Pemanfaatan hak-hak adat untuk kepentingan
pemerintah dan/atau swasta dilakukan melalui musyawarah antara masyarakat adat
dengan pihak yang memerlukan, harus disertai dengan pemberian ganti rugi dalam
bentuk uang tunai, tanah pengganti, pemukiman kembali, sebagai pemegang saham,
atau bentuk lain yang disepakati bersama.
Ayat (5)
Pemerintah Provinsi, Kabupaten/Kota sebagai
instansi yang paling mengetahui hal-ihwal sengketa yang terjadi di wilayahnya
berkewajiban melakukan mediasi aktif dalam penyelesaian sengketa-sengketa yang
timbul di antara masyarakat hukum adat atau warganya dengan pihak luar.
Sengketa antara para warga masyarakat hukum
adat sendiri diselesaikan melalui peradilan adat sebagaimana dimaksud dalam
Undang-undang ini.
Pasal 44
Hak kekayaan intelektual orang asli Papua
berupa hak cipta mencakup hak-hak dalam bidang kesenian yang terdiri dari seni
suara, tari, ukir, pahat, lukis, anyam, tata busana dan rancangan bangunan
tradisional serta jenis-jenis seni lainnya, maupun hak-hak yang terkait dengan
sistem pengetahuan dan teknologi yang dikembangkan oleh masyarakat asli Papua,
misalnya obat-obatan tradisional dan yang sejenisnya.

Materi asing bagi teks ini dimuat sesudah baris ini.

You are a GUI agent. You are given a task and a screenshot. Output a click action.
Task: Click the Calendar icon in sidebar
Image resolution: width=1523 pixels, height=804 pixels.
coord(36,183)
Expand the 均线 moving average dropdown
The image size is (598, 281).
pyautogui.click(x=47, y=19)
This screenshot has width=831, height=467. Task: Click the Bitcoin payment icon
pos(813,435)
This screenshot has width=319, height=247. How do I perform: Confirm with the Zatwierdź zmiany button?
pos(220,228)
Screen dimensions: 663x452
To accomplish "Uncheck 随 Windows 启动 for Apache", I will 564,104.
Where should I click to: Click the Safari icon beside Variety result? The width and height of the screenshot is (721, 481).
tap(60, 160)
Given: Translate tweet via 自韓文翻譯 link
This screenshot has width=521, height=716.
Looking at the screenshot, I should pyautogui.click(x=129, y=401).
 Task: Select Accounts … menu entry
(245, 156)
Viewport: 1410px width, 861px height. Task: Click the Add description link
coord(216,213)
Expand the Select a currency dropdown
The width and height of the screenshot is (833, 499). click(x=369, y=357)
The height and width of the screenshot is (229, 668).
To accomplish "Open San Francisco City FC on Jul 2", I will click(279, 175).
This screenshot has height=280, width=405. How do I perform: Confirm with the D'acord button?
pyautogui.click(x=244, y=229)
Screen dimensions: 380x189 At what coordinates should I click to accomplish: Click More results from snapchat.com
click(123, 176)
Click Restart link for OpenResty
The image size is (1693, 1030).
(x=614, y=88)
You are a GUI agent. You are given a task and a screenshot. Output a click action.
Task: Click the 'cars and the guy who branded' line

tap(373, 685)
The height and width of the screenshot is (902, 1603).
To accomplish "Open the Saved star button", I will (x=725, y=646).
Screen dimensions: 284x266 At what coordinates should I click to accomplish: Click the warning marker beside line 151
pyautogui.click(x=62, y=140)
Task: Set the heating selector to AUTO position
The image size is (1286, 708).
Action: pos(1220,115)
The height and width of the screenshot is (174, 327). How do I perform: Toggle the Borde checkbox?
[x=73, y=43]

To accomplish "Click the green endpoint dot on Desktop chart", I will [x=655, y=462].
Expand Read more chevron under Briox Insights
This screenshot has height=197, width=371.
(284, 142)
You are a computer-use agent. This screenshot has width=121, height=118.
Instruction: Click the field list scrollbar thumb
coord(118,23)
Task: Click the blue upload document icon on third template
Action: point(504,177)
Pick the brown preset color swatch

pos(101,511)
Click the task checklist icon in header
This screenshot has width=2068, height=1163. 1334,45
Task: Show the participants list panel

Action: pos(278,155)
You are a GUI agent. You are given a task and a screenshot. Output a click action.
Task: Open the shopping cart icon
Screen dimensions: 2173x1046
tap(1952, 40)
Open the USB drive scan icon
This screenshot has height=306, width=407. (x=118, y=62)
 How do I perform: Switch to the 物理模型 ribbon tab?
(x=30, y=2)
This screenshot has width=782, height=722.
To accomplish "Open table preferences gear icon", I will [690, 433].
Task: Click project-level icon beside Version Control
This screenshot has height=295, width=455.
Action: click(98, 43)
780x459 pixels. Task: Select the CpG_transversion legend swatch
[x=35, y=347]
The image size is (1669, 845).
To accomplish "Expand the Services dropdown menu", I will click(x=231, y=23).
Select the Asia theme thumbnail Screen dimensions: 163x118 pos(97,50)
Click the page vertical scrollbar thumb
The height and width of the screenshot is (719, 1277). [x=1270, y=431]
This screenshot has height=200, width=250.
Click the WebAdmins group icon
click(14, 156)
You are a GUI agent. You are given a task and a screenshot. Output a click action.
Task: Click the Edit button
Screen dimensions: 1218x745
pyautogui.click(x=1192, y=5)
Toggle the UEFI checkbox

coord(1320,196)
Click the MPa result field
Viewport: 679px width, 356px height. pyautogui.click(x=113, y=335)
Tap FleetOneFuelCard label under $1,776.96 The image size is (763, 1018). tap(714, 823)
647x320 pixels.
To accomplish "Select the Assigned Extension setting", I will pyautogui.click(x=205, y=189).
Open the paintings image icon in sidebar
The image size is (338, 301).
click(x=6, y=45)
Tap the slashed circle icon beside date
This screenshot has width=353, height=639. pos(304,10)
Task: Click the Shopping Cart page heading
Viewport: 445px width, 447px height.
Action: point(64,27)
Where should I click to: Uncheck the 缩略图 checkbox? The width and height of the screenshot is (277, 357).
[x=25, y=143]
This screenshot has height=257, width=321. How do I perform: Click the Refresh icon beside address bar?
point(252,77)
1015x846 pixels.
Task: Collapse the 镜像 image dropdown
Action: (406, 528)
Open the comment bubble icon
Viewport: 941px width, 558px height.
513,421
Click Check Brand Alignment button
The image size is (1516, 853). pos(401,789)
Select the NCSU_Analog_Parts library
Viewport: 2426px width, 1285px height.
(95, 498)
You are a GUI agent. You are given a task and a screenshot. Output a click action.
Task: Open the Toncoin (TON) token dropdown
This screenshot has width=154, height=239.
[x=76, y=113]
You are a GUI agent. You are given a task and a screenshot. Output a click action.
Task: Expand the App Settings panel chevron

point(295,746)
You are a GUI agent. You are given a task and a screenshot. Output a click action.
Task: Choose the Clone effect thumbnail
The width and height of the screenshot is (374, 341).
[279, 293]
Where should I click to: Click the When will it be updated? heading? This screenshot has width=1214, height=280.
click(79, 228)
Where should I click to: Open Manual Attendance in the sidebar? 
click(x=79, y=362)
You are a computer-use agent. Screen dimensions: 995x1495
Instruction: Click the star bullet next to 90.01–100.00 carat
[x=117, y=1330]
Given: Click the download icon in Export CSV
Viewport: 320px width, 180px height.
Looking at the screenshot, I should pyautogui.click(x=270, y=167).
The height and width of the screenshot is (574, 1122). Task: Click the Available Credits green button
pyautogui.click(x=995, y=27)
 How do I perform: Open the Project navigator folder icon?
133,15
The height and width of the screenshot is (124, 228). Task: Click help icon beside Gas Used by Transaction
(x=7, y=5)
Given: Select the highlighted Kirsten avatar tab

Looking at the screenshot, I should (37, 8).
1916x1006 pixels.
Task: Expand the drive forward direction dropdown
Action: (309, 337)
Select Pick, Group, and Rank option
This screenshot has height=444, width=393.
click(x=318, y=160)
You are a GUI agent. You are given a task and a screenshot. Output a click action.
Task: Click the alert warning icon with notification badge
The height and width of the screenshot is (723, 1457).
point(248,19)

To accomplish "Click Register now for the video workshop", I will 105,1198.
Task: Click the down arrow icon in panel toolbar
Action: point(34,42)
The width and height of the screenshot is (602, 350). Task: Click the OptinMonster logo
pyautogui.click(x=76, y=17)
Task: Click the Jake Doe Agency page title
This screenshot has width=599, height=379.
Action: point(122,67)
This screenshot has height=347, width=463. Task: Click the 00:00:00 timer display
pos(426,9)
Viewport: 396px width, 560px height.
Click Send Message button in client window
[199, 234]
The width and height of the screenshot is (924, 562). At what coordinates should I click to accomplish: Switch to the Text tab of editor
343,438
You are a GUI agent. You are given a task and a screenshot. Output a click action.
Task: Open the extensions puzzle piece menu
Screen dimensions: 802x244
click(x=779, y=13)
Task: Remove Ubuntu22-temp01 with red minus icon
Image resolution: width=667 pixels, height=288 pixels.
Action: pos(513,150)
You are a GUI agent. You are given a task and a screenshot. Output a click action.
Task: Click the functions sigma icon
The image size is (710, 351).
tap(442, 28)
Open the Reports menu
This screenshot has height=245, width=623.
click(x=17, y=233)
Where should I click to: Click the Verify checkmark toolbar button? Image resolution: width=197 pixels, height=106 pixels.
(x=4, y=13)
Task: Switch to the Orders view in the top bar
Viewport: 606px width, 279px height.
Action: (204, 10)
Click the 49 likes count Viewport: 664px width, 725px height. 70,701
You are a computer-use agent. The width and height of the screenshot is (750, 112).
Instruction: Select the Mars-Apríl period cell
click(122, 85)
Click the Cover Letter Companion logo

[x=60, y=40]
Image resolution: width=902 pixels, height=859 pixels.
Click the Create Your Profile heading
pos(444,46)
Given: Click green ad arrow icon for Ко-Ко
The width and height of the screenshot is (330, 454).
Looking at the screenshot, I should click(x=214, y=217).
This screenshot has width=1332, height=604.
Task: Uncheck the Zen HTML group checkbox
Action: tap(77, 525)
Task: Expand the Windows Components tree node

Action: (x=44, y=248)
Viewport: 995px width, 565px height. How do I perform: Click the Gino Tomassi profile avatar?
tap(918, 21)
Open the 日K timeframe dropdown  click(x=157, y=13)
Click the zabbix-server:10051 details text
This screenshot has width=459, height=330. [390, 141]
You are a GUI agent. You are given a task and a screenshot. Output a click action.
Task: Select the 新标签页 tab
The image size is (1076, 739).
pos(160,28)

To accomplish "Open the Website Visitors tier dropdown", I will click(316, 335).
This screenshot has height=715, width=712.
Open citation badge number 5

Perlindungan ini meliputi
juga perlindungan terhadap hak kekayaan intelektual anggota masyarakat lainnya
di Provinsi Papua.
Pasal 45
Cukup jelas
Pasal 46
Ayat (1)
Cukup jelas
Ayat (2)
Huruf a
Cukup jelas
Huruf b
Langkah-langkah rekonsiliasi mencakup
pengungkapan kebenaran, pengakuan kesalahan, permintaan maaf, pemberian maaf,
perdamaian, penegakan hukum, amnesti, rehabilitasi, atau alternatif lain yang
bermanfaat dan dengan memperhatikan rasa keadilan dalam masyarakat untuk
menegakkan persatuan dan kesatuan bangsa.
Ayat (3)
Dalam usulan Gubernur untuk keanggotaan Komisi
Kebenaran dan Rekonsiliasi dapat berasal dari DPRP dan MRP serta komponen lain.
Pasal 47
Kata memberdayakan bermakna meningkatkan
keberdayaan.
Pasal 48
Ayat (1)
Cukup jelas
Ayat (2)
Kebijakan yang perlu dikoordinasikan kepada
Gubernur Provinsi Papua adalah kebijakan keamanan yang mencakup aspek
ketertiban dan ketenteraman masyarakat.
Ayat (3)
Cukup jelas
Ayat (4)
Cukup jelas
Ayat (5)
Cukup jelas
Ayat (6)
Kepala Kepolisian Negara Republik Indonesia
berwenang penuh memberhentikan Kepala Kepolisian Provinsi Papua tanpa meminta
persetujuan Gubernur Provinsi Papua dan dalam hal-hal tertentu Gubernur Papua
dapat memberi pertimbangan kepada Kepala Kepolisian Negara Republik Indonesia
untuk memberhentikan Kepala Kepolisian Provinsi Papua.
Ayat (7)
Cukup jelas
Pasal 49
Cukup jelas
Pasal 50
Ayat (1)
Pelaksanaan kekuasaan kehakiman di Provinsi
Papua sesuai dengan peraturan perundang-undangan, membutuhkan pelayanan hukum
secara khusus. Dalam hal demikian dan untuk mempercepat perolehan kepastian
hukum, khususnya terhadap perkara kasasi, Mahkamah Agung dapat mempertimbangkan
kebijakan khusus bagi penyelesaian perkara kasasi dari Provinsi Papua.
Ayat (2)
Cukup jelas
Pasal 51
Ayat (1)
Dalam ayat ini secara tegas diakui keberadaan
dalam hukum nasional, lembaga peradilan dan pengadilan adat yang sudah ada di
Provinsi Papua, sebagai lembaga peradilan perdamaian antara para warga
masyarakat hukum adat di lingkungan masyarakat hukum adat yang ada.
Ayat (2)
Pengadilan adat bukan badan peradilan negara,
melainkan lembaga peradilan masyarakat hukum adat. Berdasarkan kenyataan yang
ada, susunannya diatur menurut ketentuan hukum adat masyarakat hukum adat
setempat dan memeriksa serta mengadili sengketa perdata adat dan perkara pidana
adat berdasarkan hukum adat masyarakat hukum adat yang bersangkutan. Hal itu
antara lain mengenai susunan pengadilannya, siapa yang bertugas memeriksa dan
mengadili sengketa dan perkara yang bersangkutan, tata cara pemeriksaan,
pengambilan keputusan dan pelaksanaannya. Pengadilan adat tidak berwenang
menjatuhkan hukuman pidana penjara atau kurungan.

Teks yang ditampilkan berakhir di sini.